By this time he was given up as a hopeless case, and one indignant matron had said in her wrath:
"Major Gascoigne will let every chance of a suitable wife go by, and when he is in his dotage will make a fool of himself by marrying a girl in her teens."
But so far Major Gascoigne was a long way from dotage, or the fulfilment of this disastrous prediction.
CHAPTER XVII
THE UNEXPECTED
It was the month of September in the Himalayas, when the rains are heaviest, landslips frequent, and whole hillsides crumble and slide into the valley with a sound of thunder, that Major Gascoigne was summoned up to Kumaon in order to cope with a series of disasters. Bridges had been destroyed by racing torrents, roads were washed away; such floods had not visited these regions for twenty years, so said the hill folk, and traffic between the stations of Shirani and Chotah-Bilat was practically at an end. It was not that the roads were impassable, but that there were no roads whatever. The common route by the river (to reach the so-called staircase) was now a boiling torrent, which had risen in its fury and torn away pieces of the great cart road, and dragged down and swallowed walls, buttress, bridges. Under these circumstances, when troops were waiting to march, and most people were moving towards the plains, transport and traffic were paralysed, and loud was the outcry.
Major Gascoigne had taken possession of the engineers' house, a little building far away from road and river, perched high among the rhododendrons over the valley, consisting merely of two rooms, verandah and cook-house, and furnished to meet the simple requirements of one man. Philip liked the isolated spot, where he heard nothing but the crow of the jungle cock and the roar of the water. It was one of his favourite halting-places when he came up on inspection duty. No cell could be more solitary, or absolutely out of the track of the world. Here he worked at his book on fortifications, here he kept a store of favourite authors, here he was happy; it was his asylum—his cave. The cave was beautifully situated, and, although it commanded a sweeping view of the neighbouring hills and distant snows, yet, to the cursory eye, the little brown house was almost buried amid rhododendrons, oak and tall tree ferns. The last week in September witnessed many landslips, several accidents, and much rain. Since daybreak the "Engineer Sahib" had been personally superintending the damming of a fissure and the construction of a temporary bridge. Towards three o'clock in the afternoon, tired, mud-stained, and extremely hungry, he set his pony's head towards home. After a long détour they scrambled up the slippery, greasy path, crossed with great tree-roots, and at last reached their destination.

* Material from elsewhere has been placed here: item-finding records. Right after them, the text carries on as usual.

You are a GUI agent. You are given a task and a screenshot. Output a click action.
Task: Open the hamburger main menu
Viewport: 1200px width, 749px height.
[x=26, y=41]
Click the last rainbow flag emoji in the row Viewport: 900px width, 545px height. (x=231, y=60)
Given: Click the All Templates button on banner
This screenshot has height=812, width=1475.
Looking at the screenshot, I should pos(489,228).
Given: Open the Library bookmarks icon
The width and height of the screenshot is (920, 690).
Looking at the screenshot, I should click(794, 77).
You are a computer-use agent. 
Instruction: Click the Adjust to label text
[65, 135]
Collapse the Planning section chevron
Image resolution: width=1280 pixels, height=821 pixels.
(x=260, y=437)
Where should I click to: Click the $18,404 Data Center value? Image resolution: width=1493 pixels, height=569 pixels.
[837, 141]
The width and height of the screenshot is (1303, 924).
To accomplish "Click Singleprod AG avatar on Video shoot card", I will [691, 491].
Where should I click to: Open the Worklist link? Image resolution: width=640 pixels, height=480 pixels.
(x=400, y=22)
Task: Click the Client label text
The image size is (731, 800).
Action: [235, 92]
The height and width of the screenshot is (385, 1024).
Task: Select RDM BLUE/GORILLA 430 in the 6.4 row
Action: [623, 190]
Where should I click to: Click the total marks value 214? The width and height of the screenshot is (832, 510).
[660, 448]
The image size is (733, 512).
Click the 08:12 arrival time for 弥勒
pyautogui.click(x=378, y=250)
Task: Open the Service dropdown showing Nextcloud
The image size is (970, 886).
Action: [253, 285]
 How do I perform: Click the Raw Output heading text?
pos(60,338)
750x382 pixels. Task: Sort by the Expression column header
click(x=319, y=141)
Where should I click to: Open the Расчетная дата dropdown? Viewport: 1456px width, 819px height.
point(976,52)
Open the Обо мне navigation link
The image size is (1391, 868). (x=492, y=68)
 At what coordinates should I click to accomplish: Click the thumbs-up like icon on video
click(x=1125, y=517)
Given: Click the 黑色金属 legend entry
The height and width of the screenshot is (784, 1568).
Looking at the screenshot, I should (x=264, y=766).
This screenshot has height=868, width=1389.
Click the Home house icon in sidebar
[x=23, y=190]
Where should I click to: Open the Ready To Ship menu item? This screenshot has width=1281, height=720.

Here Gascoigne gave the pony to his attendant, and called out impatiently, "Qui hye."
Instead of the usual prompt answer to this summons, the glass door into the verandah opened very slowly and a grey-haired ayah, in a red cloth jacket, appeared and signed to him to be silent. But Gascoigne was not a man to take orders from strangers in his own house, and he walked up the steps, motioned her aside, and entered the sitting-room.
There on the shabby cane lounge was extended a fair-haired woman—a mere girl, with one hand under her head, the other hanging limply down, fast, fast asleep. A little cloth jacket was thrown over her feet, a hat with wet feathers lay on his writing-table among all his most sacred papers, and a damp umbrella dripped steadily in a corner.